QUESTA E’ UNA RAPINA
MANI IN ALTO: STANGATA SU TFR E FONDI PENSIONE
È la più grande riduzione delle tasse della storia della Repubblica.
È il mantra preparato da Matteo Renzi per questa campagna d’autunno detta legge di Stabilità : magari per le imprese è vero, sul lavoro invece ci sarebbe da dire.
Intanto, come hanno spiegato ieri i governatori, il premier si è pagato gli 80 euro coi soldi di Regioni e enti locali, che potranno comunque rivalersi sui cittadini aumentando le tasse locali.
E poi, parlando di salario, da una parte c’è lo sgravio Irpef e dall’altra una mazzata sul Trattamento di fine rapporto (Tfr), che poi sarebbe “salario differito”: un vero e proprio furto che vale centinaia di milioni l’anno.
Partiamo dall’idea del “Tfr in busta paga” che inizialmente sembrava l’uovo di Colombo per rilanciare i consumi e ormai Renzi non cita nemmeno più nei suoi pistolotti pubblicitari: si aderisce su base volontaria a partire dal marzo 2015 e per i successivi tre anni (esclusi gli statali, i lavoratori agricoli e quelli domestici).
La sorpresina è che verrà tassato come il normale reddito e non in misura minore come avviene oggi per il Tfr.
Tradotto: per chi guadagna tra 15 mila e 28.650 euro l’anno si tratta di una perdita contenuta (50 euro l’anno), oltre quella soglia si passa già a oltre 300 euro di decurtazione per arrivare ai 569 euro di chi prende 90 mila euro l’anno.
Non pare, comunque, che il Tesoro si aspetti frotte di lavoratori ansiosi di vedere la liquidazione in busta paga: la copertura messa da parte è appena 100 milioni.

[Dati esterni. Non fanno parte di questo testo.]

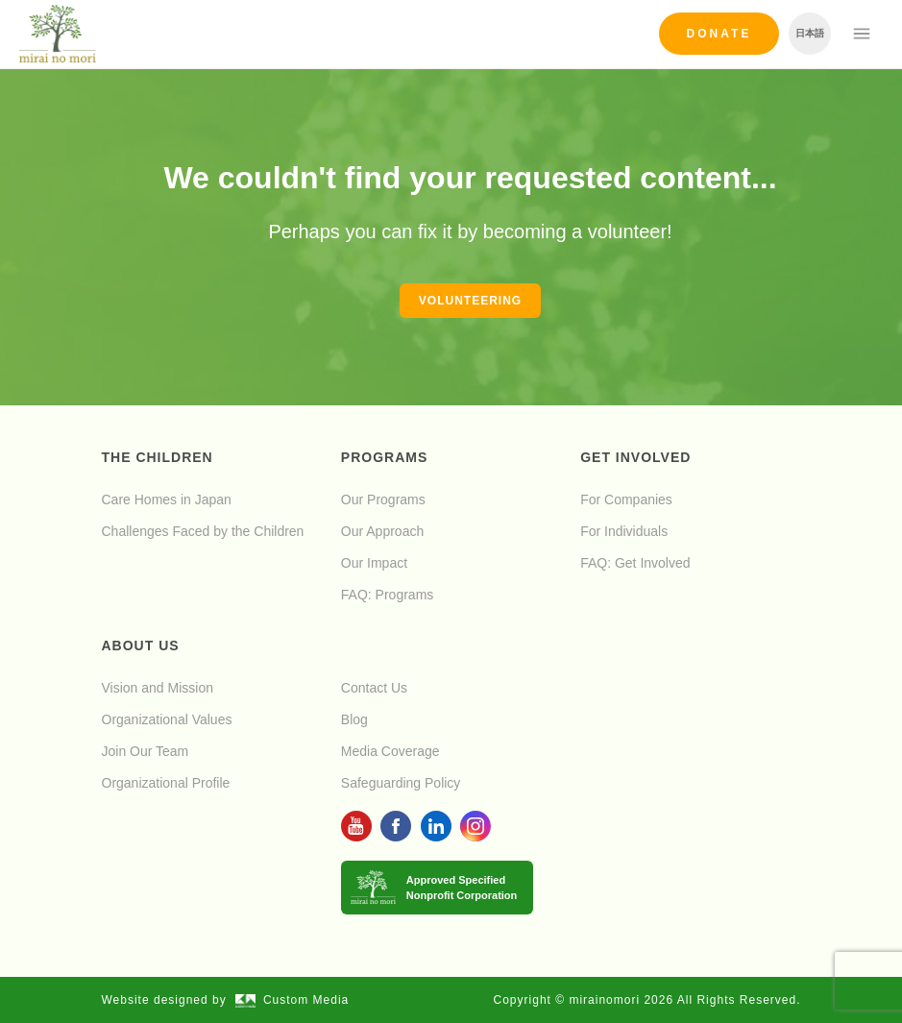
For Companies (626, 499)
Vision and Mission (157, 687)
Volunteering (470, 300)
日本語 (809, 33)
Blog (354, 719)
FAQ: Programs (387, 594)
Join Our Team (145, 751)
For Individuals (624, 531)
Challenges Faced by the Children (203, 531)
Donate (719, 33)
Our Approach (382, 531)
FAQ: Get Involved (635, 563)
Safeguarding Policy (401, 783)
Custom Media (292, 1000)
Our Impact (374, 563)
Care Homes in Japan (167, 499)
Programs (384, 457)
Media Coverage (390, 751)
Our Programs (383, 499)
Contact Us (374, 687)
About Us (141, 645)
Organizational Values (167, 719)
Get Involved (635, 457)
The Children (157, 457)
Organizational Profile (166, 783)
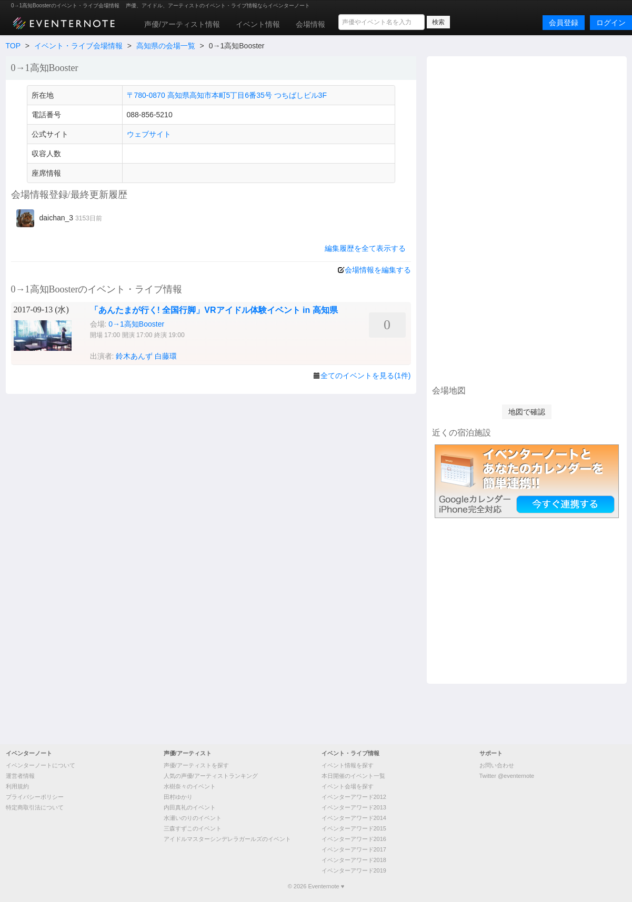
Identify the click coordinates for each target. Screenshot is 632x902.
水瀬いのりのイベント (193, 818)
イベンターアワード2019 (354, 870)
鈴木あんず (134, 356)
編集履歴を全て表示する (365, 248)
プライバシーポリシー (35, 797)
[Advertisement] (526, 219)
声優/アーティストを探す (196, 765)
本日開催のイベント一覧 (353, 776)
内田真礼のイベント (190, 807)
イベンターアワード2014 (354, 818)
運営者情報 (20, 776)
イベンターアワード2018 (354, 860)
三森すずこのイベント (193, 828)
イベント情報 (258, 24)
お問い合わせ (496, 765)
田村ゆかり (178, 797)
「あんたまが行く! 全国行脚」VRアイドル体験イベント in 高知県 (214, 310)
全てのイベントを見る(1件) (365, 375)
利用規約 (17, 786)
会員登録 (563, 22)
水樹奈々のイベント (190, 786)
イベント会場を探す (348, 786)
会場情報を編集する (378, 270)
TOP (13, 46)
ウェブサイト (149, 134)
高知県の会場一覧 (165, 46)
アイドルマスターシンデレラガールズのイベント (227, 839)
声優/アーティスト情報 (182, 24)
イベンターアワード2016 (354, 839)
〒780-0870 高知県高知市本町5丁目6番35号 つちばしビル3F (227, 95)
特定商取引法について (35, 807)
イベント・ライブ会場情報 (78, 46)
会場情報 (310, 24)
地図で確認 (526, 412)
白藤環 (166, 356)
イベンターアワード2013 (354, 807)
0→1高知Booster (136, 324)
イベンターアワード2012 (354, 797)
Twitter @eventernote (507, 776)
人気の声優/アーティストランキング (211, 776)
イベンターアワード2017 (354, 849)
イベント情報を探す (348, 765)
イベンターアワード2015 (354, 828)
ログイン (611, 22)
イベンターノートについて (40, 765)
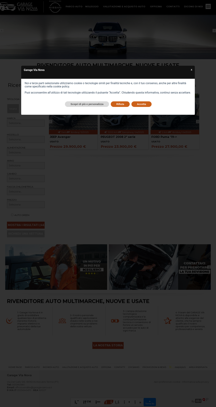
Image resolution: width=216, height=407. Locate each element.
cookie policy (61, 86)
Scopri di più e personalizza (86, 104)
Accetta (141, 104)
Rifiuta (120, 104)
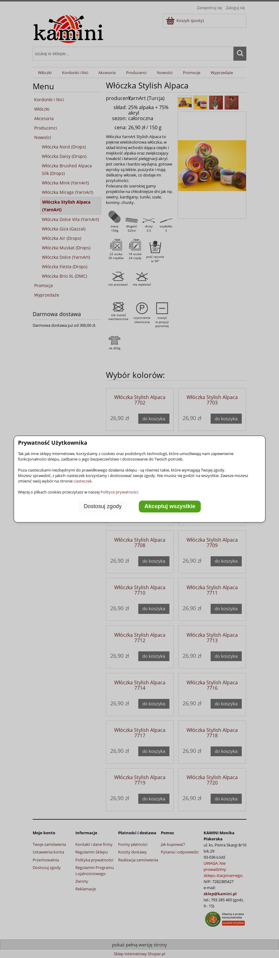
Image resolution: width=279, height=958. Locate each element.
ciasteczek (83, 481)
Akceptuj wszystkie (169, 506)
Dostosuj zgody (102, 506)
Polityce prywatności (119, 492)
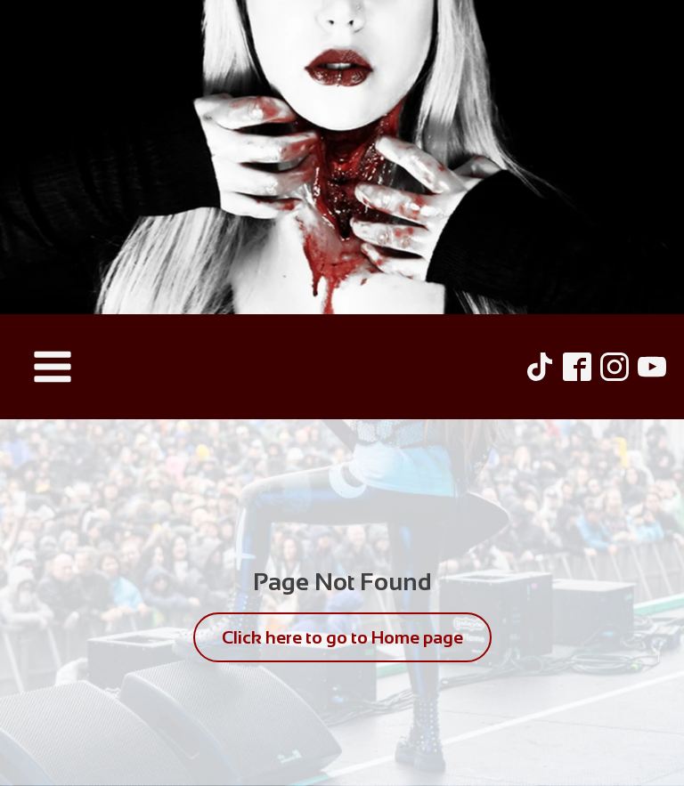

Assai più discutibile è l’operazione che invece viene fatta sul normale Trattamento di fine rapporto e sulla previdenza complementare: i soldi messi da parte per la liquidazione vengono rivalutati ogni anno, per legge, a un tasso fisso dell’1,50% e da una quota variabile pari ai tre quarti dell’aumento dei prezzi calcolato dall’Istat per le famiglie di impiegati e operai.
Tutta roba, compresa la rivalutazione, che uno si aspetta di ricevere al momento di andare in pensione o quando finisce il rapporto di lavoro: in un’unica soluzione oppure sotto forma di pensione complementare – assai sponsorizzata dai governi – necessaria a non finire in povertà visto il livello scandalosamente basso delle pensioni calcolate col sistema contributivo.
Ebbene — chiamandole in conferenza stampa “rendite finanziarie” — Renzi ha aumentato la tassazione su queste rivalutazioni dall’11% attuale al 17%.
Non solo: l’aliquota sul risultato netto maturato dai fondi pensione passa addirittura dall’11 al 20%.
Quasi un raddoppio che si trasformerà in minori assegni mensili per chi ha pensato di versare un po’ del suo stipendio oggi per avere più reddito una volta andato in pensione.
Non si tratta di spiccioli, ma di centinaia di milioni l’anno (almeno 400 all’ingrosso) di reddito sottratti ai lavoratori.
Gli esperti, persino nella maggioranza di governo, hanno già capito cosa succederà . “Questa manovra distrugge la previdenza complementare in Italia”, dice Lello Di Gioia, socialista, presidente della Commissione parlamentare di controllo sugli enti di previdenza: “Non solo: il governo colpisce il risparmio dei lavoratori che con il secondo pilastro previdenziale pensavano di sopperire alle mancanze del primo”. Della stessa opinione Cesare Damiano, Pd, presidente della commissione Lavoro della Camera: “Tassare i fondi pensione al 20% sarebbe la fine della previdenza integrativa, quella che doveva consentire alle giovani generazioni di aggiungere alla pensione pubblica una di natura privata”.